Ivory a Beautiful shade of pink PT 2 continues from PT 1, it follows the life of a beautiful submissive white female, and her lust filled relationship with a Dominate black male. This is a relationship of control power and lust!
The tattoo's Hyde left on my ivory skin have long ago faded away. But the memory of all the things he did to me, and made me do to him, stay with me day to day. It has been over two months, since Hyde last appeared, and whispered in my ear, that he was going to mix his cum with my blood. Blood he would create in the process of a planned rape. By using his thick black dick as a battering ram and tear my slit just deep enough and long enough to create a beautiful pink liquid to appear. He said it and he did it, and left it as a gift for me, to remind me what he can do to me.
After Hyde had emptied himself into me, once, twice and then again and again, it took nearly a week before, I no longer leaked, of the gift of his pink cum. This is not counting the cream he spilled down my throat or the spunk he shot inside my bum! You see Hyde is a Bull in every sense of the word, he was bred to cum!
Soon after I healed, I was as good as before, before he walked thru my bedroom door. This is such a strange way to feel about a man you see every day but seldom in the flesh.
It has been another month and still no sign of Hyde, why has he stayed away so long? Was it something I said, or did, or did not do? Or has he found another white slut prettier than me, to put on her knees and make her do the things he made me do!
Why am I so obsessed with Hyde? I called him sick and twisted for the things he would say and do. Maybe I'm the sick one, it's obvious he's not looking for me, it's I who is looking and waiting for him. I'm always looking at the bedroom door, it has gotten so bad, I keep my windows and doors open at night. I lay naked in my bed like a strung-out whore, longing to hear his voice commanding me, to get on the fucking floor.
After he left that night, it took me a few days to get him out of my head, and to no longer see him in my bed. Determined to get my focus back to my real life, my work as a nurse, my lover and our dream home, is how I move on.
Last week my lover was getting ready for extended trip abroad, I was helping him pack. I was searching for our special phone; this phone is full of explicit pictures and videos of me. In most of them I'm naked and playing with my favourite toys. I make a tape for him every time he goes away, for him to watch in his hotel room, so he can masturbate as often as he wants looking at me.
But I couldn't find the phone, no matter how long or hard I looked. The last time we both saw the phone; it was in the bed side drawer. So, for the first time he had to leave home without his phone, and this really made me mad, where's that damn phone!
Not being able to find that phone was really doing a job on my head, and then it hit me. I wonder if Hyde has taken my phone, that black bastard, sounds like something he would do.

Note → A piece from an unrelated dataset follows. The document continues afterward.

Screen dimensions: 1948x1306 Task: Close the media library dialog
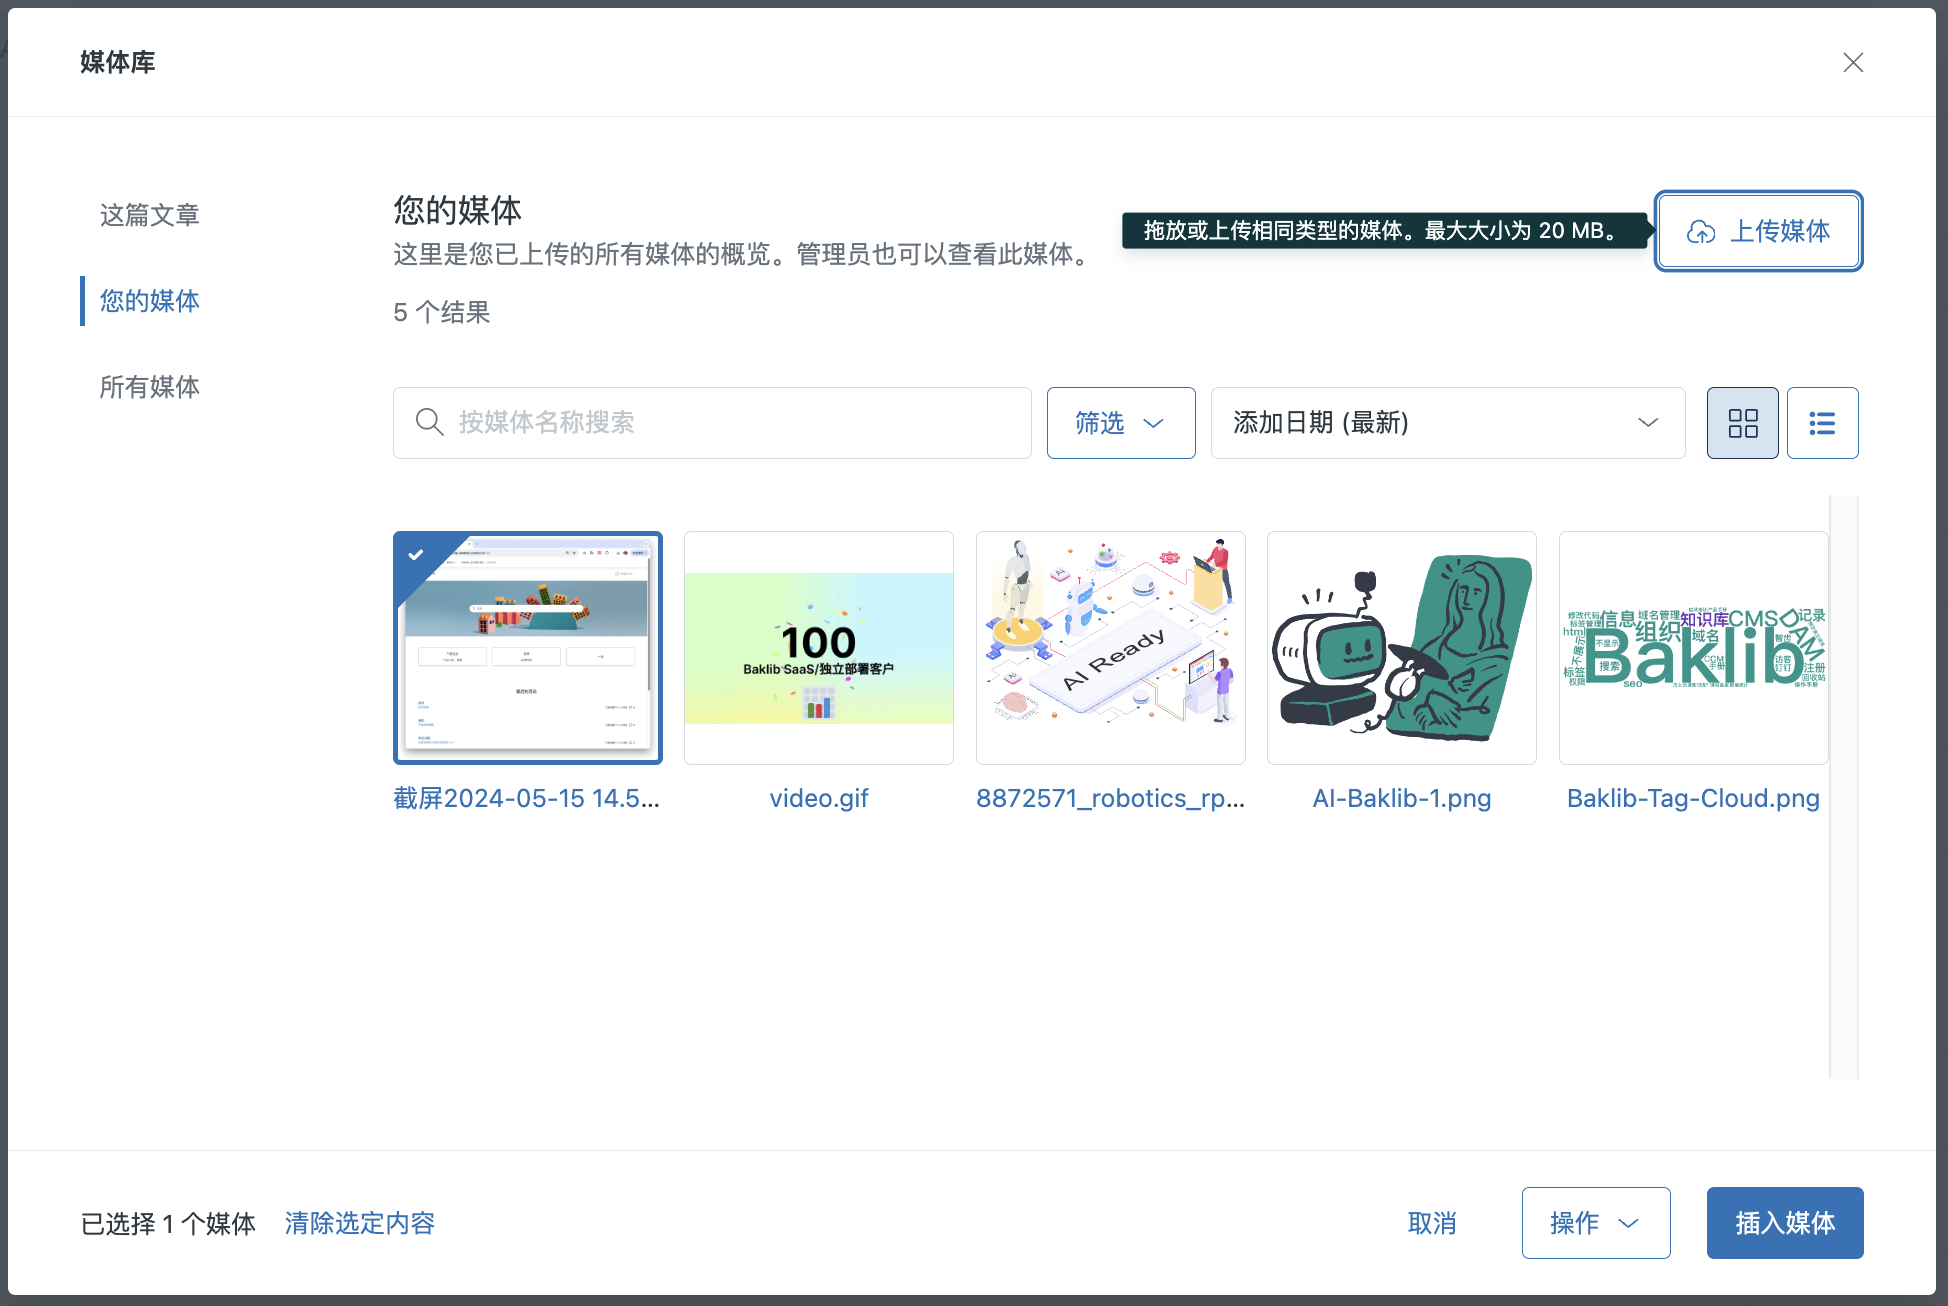[x=1853, y=63]
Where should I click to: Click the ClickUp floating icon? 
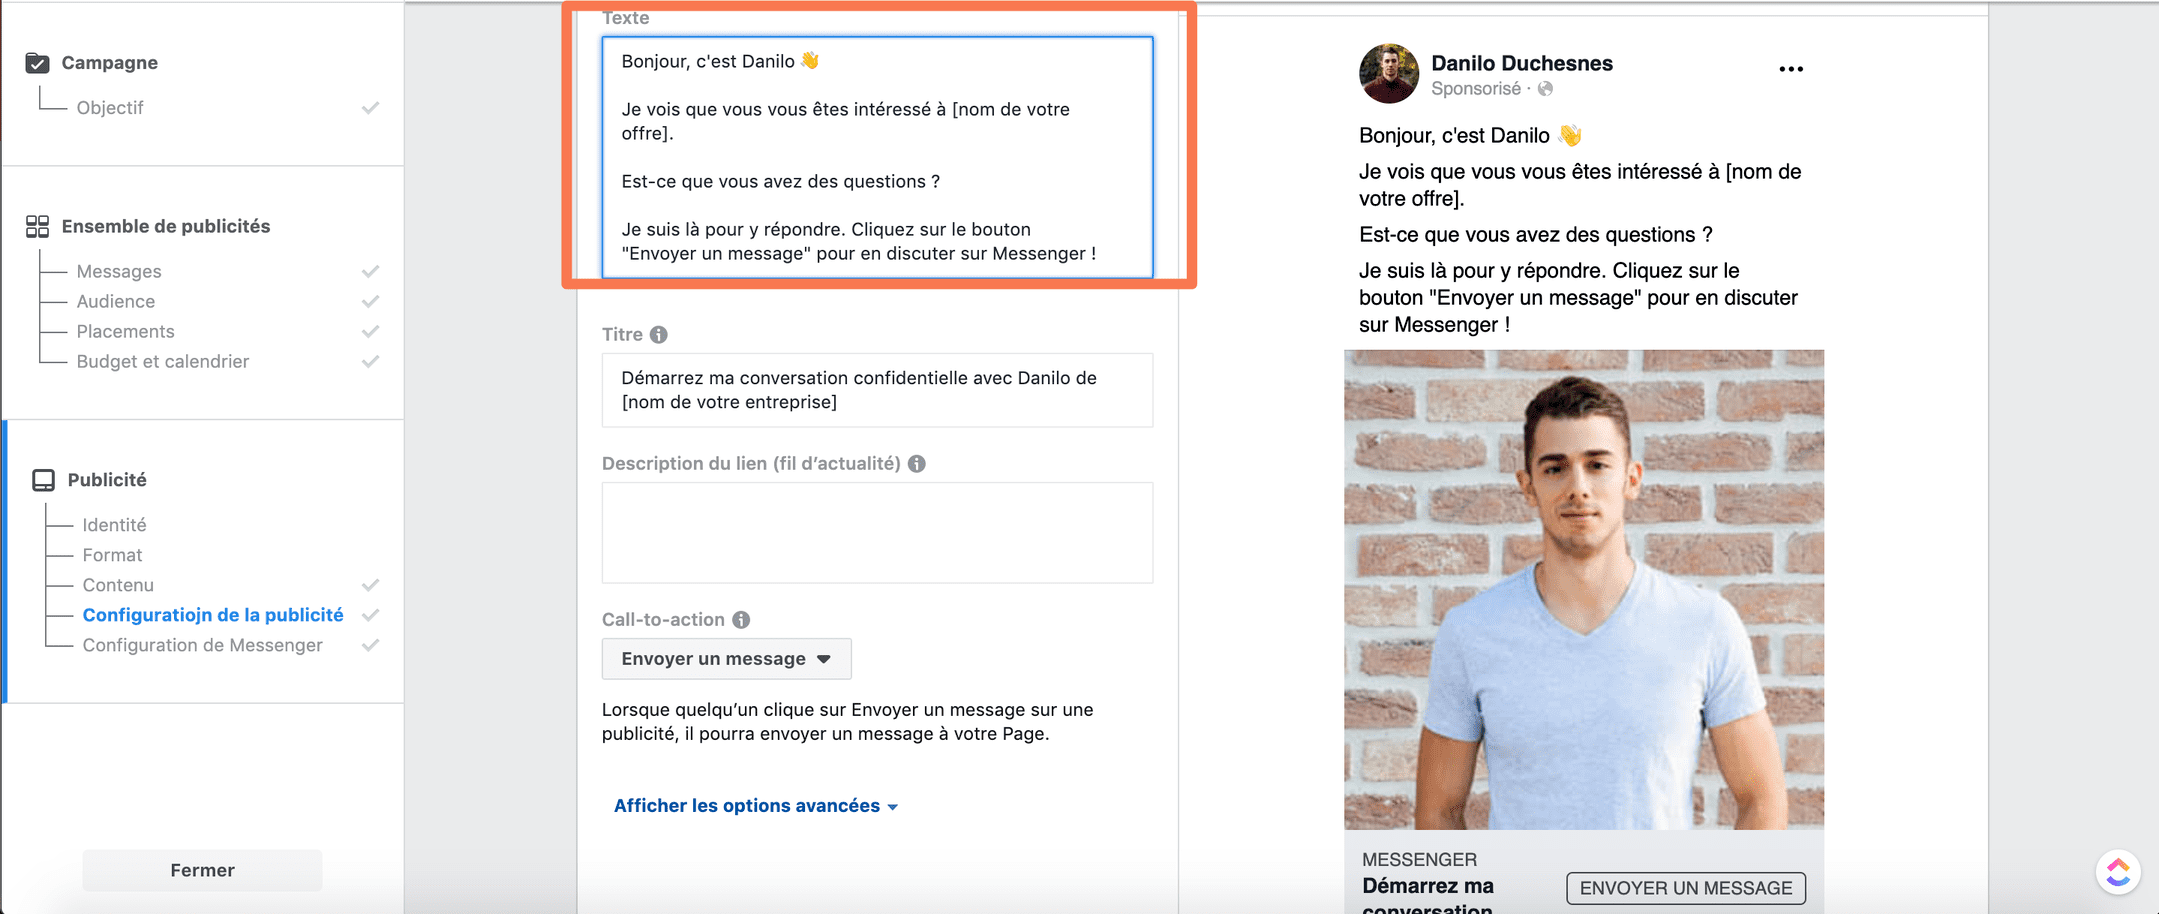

I wonder if he's at home, jerking and stroking his huge black dick, while watching me on my phone? Or is he at work or in the gym showing my phone to all of his friends? Or does he have another white bitch down on her knees, and he is showing her my phone, so shell know how he likes to be teased. And the kind of show she must put on for him, as he smokes his joint and rubs his chin!
I can't get that thought out of my head even when I go to bed, I had a dream last night or was it a nightmare?
I dreamed last night that Hyde has my phone, and he is showing my naked body to all of his friends. They are looking at me playing with my toys, my legs spread wide, rubbing my clit, while pinching my tits. Hyde is telling them, that I'm just some slut he fucks and uses whenever he wants, to drain his balls, into small white holes.